• [Task prompt]:
Everything from the line containing "العاب ايفون (402, 2230)" through the final line of the entries below should be repeated exactly, and nothing else.

Content starts

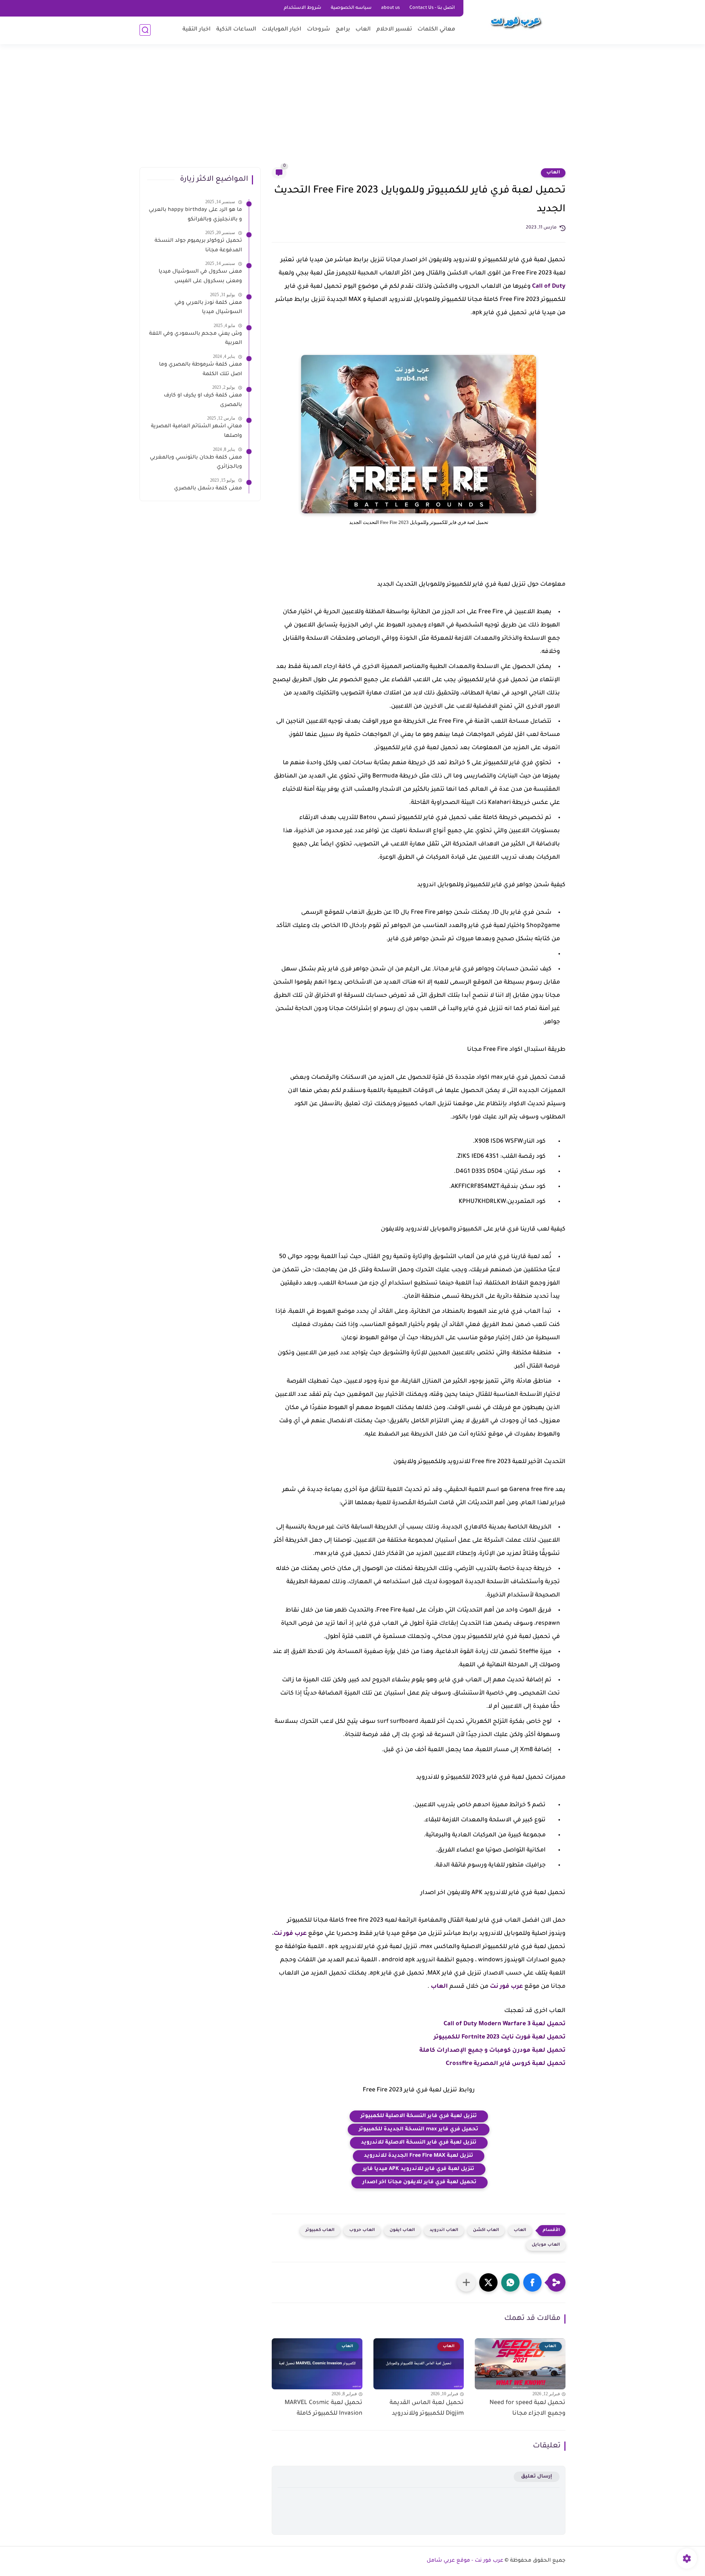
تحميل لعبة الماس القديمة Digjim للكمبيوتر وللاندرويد (427, 2408)
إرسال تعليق (536, 2476)
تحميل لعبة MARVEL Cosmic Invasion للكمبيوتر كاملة (323, 2408)
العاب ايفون (402, 2230)
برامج (343, 29)
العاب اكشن (486, 2230)
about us (390, 8)
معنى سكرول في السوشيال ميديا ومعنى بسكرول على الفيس (200, 276)
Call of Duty (548, 286)
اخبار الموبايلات (281, 29)
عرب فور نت (290, 1933)
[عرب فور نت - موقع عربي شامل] (515, 21)
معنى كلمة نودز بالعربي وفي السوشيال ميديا (208, 308)
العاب (363, 29)
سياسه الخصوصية (351, 8)
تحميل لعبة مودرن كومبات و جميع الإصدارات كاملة (492, 2050)
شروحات (318, 29)
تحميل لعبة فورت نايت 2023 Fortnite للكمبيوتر (499, 2037)
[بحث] (145, 30)
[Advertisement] (352, 110)
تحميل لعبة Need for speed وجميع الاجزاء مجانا (527, 2408)
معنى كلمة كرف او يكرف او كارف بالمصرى (203, 400)
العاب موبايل (546, 2245)
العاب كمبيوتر (320, 2230)
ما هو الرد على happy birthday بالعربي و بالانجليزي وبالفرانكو (195, 215)
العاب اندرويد (444, 2230)
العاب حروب (362, 2230)
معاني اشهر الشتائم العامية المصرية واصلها (196, 431)
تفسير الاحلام (394, 29)
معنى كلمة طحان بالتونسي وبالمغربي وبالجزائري (196, 462)
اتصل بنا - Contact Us (432, 8)
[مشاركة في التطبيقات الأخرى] (466, 2282)
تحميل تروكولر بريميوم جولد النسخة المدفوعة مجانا (198, 246)
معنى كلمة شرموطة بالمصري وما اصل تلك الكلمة (200, 369)
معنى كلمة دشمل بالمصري (208, 489)
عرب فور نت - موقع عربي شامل (465, 2561)
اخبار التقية (196, 29)
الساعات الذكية (236, 29)
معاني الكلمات (436, 29)
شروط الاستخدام (302, 8)
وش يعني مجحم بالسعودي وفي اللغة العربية (195, 338)
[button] (532, 2282)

Content ends

• [Output]:
العاب ايفون (402, 2230)
برامج (343, 29)
العاب اكشن (486, 2230)
about us (390, 8)
معنى سكرول في السوشيال ميديا ومعنى بسكرول على الفيس (200, 276)
Call of Duty (548, 286)
اخبار الموبايلات (281, 29)
عرب فور نت (290, 1933)
[عرب فور نت - موقع عربي شامل] (515, 21)
معنى كلمة نودز بالعربي وفي السوشيال ميديا (208, 308)
العاب (363, 29)
سياسه الخصوصية (351, 8)
تحميل لعبة مودرن كومبات و جميع الإصدارات كاملة (492, 2050)
شروحات (318, 29)
تحميل لعبة فورت نايت 2023 Fortnite للكمبيوتر (499, 2037)
[بحث] (145, 30)
[Advertisement] (352, 110)
تحميل لعبة Need for speed وجميع الاجزاء مجانا (527, 2408)
معنى كلمة كرف او يكرف او كارف بالمصرى (203, 400)
العاب موبايل (546, 2245)
العاب كمبيوتر (320, 2230)
ما هو الرد على happy birthday بالعربي و بالانجليزي وبالفرانكو (195, 215)
العاب اندرويد (444, 2230)
العاب حروب (362, 2230)
معاني اشهر الشتائم العامية المصرية واصلها (196, 431)
تفسير الاحلام (394, 29)
معنى كلمة طحان بالتونسي وبالمغربي وبالجزائري (196, 462)
اتصل بنا - Contact Us (432, 8)
[مشاركة في التطبيقات الأخرى] (466, 2282)
تحميل تروكولر بريميوم جولد النسخة المدفوعة مجانا (198, 246)
معنى كلمة شرموطة بالمصري وما اصل تلك الكلمة (200, 369)
معنى كلمة دشمل بالمصري (208, 489)
عرب فور نت - موقع عربي شامل (465, 2561)
اخبار التقية (196, 29)
الساعات الذكية (236, 29)
معاني الكلمات (436, 29)
شروط الاستخدام (302, 8)
وش يعني مجحم بالسعودي وفي اللغة العربية (195, 338)
[button] (532, 2282)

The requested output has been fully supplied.